6. The method for constructing a framework system for training deep learning models according to claim 4, characterized in that, Each instance of the parameter server receives parameter data from the model trainer operators, performs aggregation calculations on N copies of each parameter, and sends the aggregation results to the model trainer; the specific steps are as follows: Step (1): Call the above fast splitting method to obtain the list of parameters you have assigned; Step (2): Initialize each parameter and send the parameter to the corresponding model trainer operator; Step (3): Create N queues for each parameter, corresponding to N replicas of the model; Step (4): Place the received parameter data into the corresponding queue; if N queues are not empty, take one data from each queue and combine them to perform parameter aggregation, then return the result to the model training operator where the parameter is located, and add version information; otherwise, wait until new data arrives, and then proceed to step (3).

7. The method for constructing a framework system for deep learning model training according to claim 4, characterized in that, In step 33 above, step 33-1 determines the validity period as follows: Traverse the parameter version information table. If the difference between the smallest logical version number and the operator's local logical timestamp is greater than S, where S is a user configuration item, then the operator parameter is considered not to have an expiration period; otherwise, it is valid.

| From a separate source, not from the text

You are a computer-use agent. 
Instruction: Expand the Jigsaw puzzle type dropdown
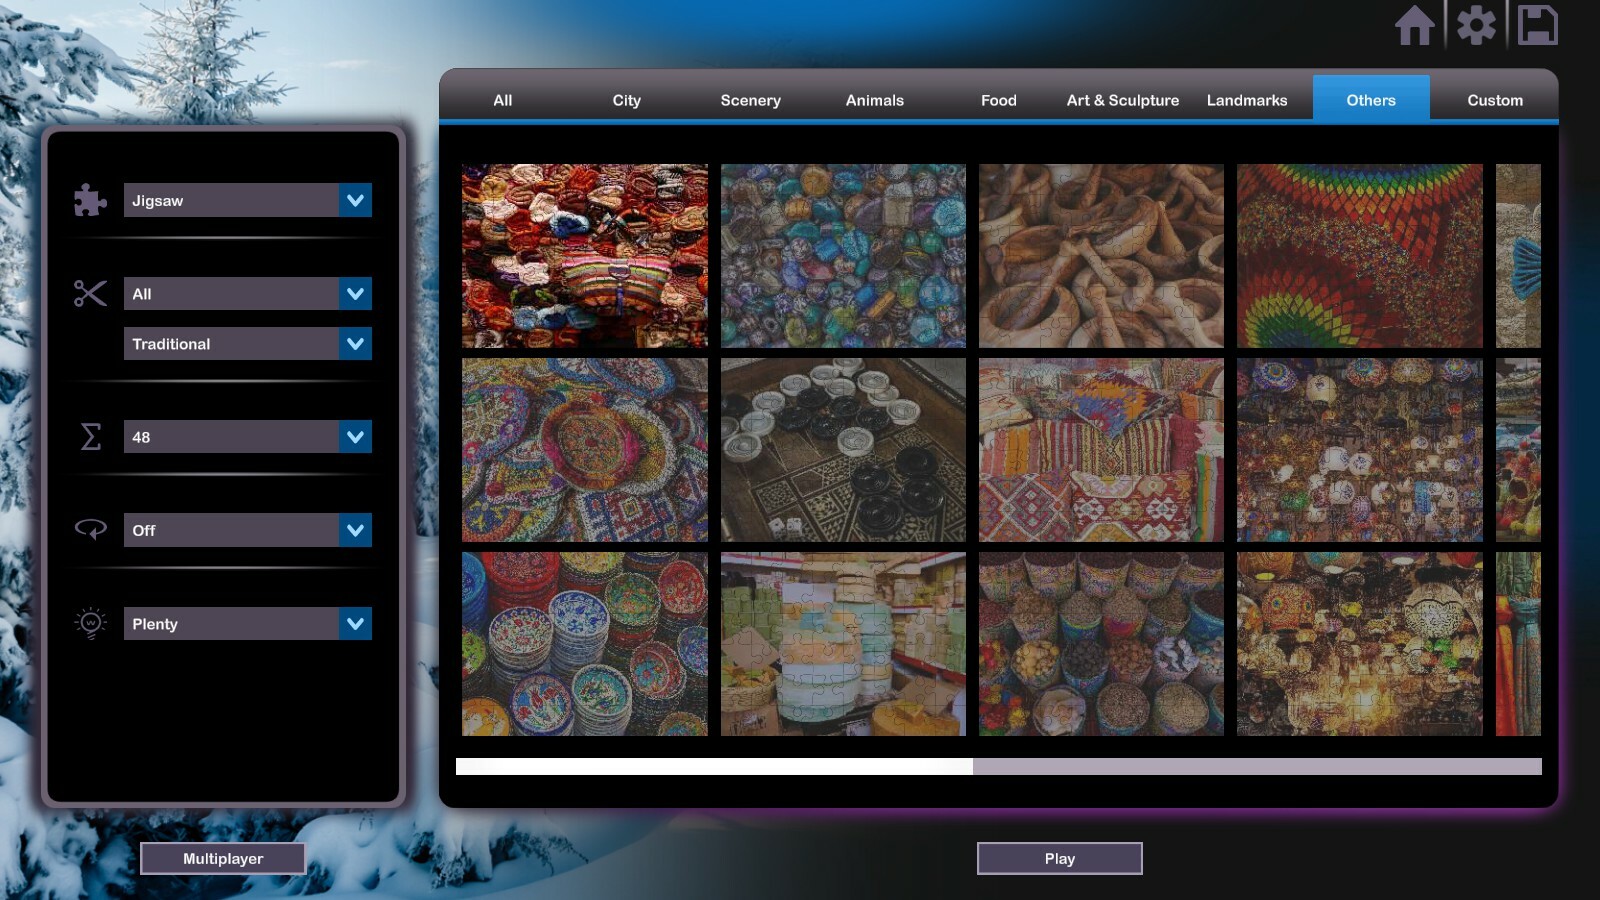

8. A framework system for training deep learning models constructed by the method of claim 1, characterized in that, include: The API module is responsible for exposing the system's interfaces to the outside world, mainly including defining training tasks and submitting tasks to the big data computing framework cluster; The data distributor is responsible for controlling the training of the entire task. It processes the IoT input data stream and sends training data or token data to the model trainer. The model trainer is responsible for data processing, including training the model, sending parameters to the parameter server, receiving and updating parameter aggregation results; The parameter server is responsible for executing the greedy strategy for fast model splitting, aggregating and calculating the parameters of the model trainer, and returning the results to the model trainer. The data distributor, model trainer, and parameter server coordinate their work through a model parameter synchronization method based on logical timestamps.